YOUR TASKS>
#1 Under the business sign regulations, what is the maximum aggregate sign area for a premises in a low-density residential sign district with a residential building of no more than four dwelling units?
#2 Write the next part of the business sign regulations, picking up after their final sentence.

PAGE TEXT>
==*==
The regulations set forth in this division shall apply to all business signs, regardless of location, within the City.

Codified by Ord. No. 28-19 (JCC. 7/23/19, Pass. 9/10/19, App. 9/11/19, Pub. 9/20/19, Eff. 10/1/19); Amended by Ord. No. 2020-13 (JCC. 2/18/20, Pass. 6/9/20, App. 6/15/20, Pub. 8/14/20, Eff. 12/9/20).

Section 4-4-62: Limitation on maximum aggregate business sign area

(a) In general, the maximum permissible aggregate area for all business signs, including sponsorship signs, identification signs, and directional signs located on a single premises is:

(1) For any premises in a low-density residential sign district that contains a single- family, two-family, or multi-family residential building or structure with not more than four dwelling units, six square feet.

(2) For any premises in a low-density residential sign district that is not identified in Subsection (a)(1) of this section, and in any high-density residential/ mixed use sign district, low-density commercial/institutional sign district, or recreation/open space sign district, the greater of:

(i) 2.6 square feet per linear foot of building frontage not to exceed 500 square feet; or

(ii) One square foot of premises frontage, not to exceed 500 square feet.

(3) In any high-density commercial/ industrial sign district, three square feet per linear foot of building frontage, provided that the maximum permissible aggregate area in such district located outside the Central Business District shall not exceed 500 square feet.
==*==
DATA SECTION>
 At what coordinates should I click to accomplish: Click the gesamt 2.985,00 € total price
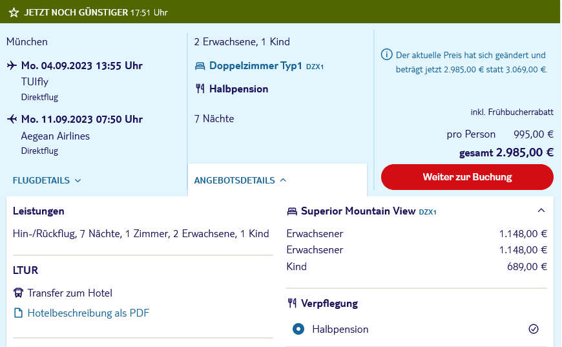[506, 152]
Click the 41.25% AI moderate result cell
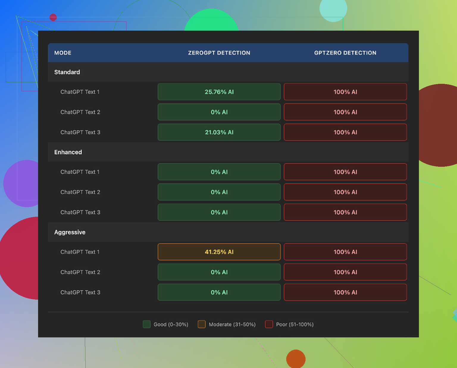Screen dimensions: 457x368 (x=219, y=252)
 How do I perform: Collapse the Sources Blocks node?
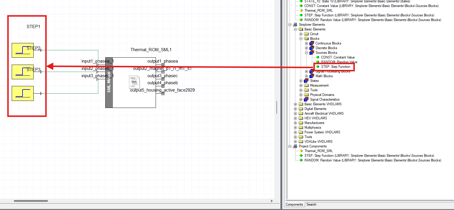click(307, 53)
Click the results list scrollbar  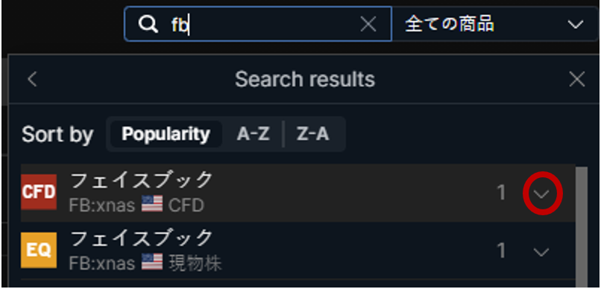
==*==
ANSWERS PER TASK>
#1 Six square feet.

#2
(4) Notwithstanding other applicable limitations set forth in this section, on any casino premises, four square feet per linear foot of building frontage is permissible.

(b) For any corner premises that fronts onto a freeway, major thoroughfare, or secondary thoroughfare, the maximum permissible aggregate area as determined in Subsection (a) of this section shall be calculated, and shall apply, separately for each frontage of the premises. For any corner premises that does not front onto a freeway, major thoroughfare, or secondary thoroughfare, the maximum permissible aggregate area for the entire premises as determined in Subsection (a) of this section shall be calculated based only on the longest frontage of the premises.

(c) Adjustment under Section 4-4-22 of this Code of the standards and requirements set forth in this section is limited to 25% of such standards.

Codified by Ord. No. 28-19 (JCC. 7/23/19, Pass. 9/10/19, App. 9/11/19, Pub. 9/20/19, Eff. 10/1/19); Amended by Ord. No. 2020-13 (JCC. 2/18/20, Pass. 6/9/20, App. 6/15/20, Pub. 8/14/20, Eff. 12/9/20).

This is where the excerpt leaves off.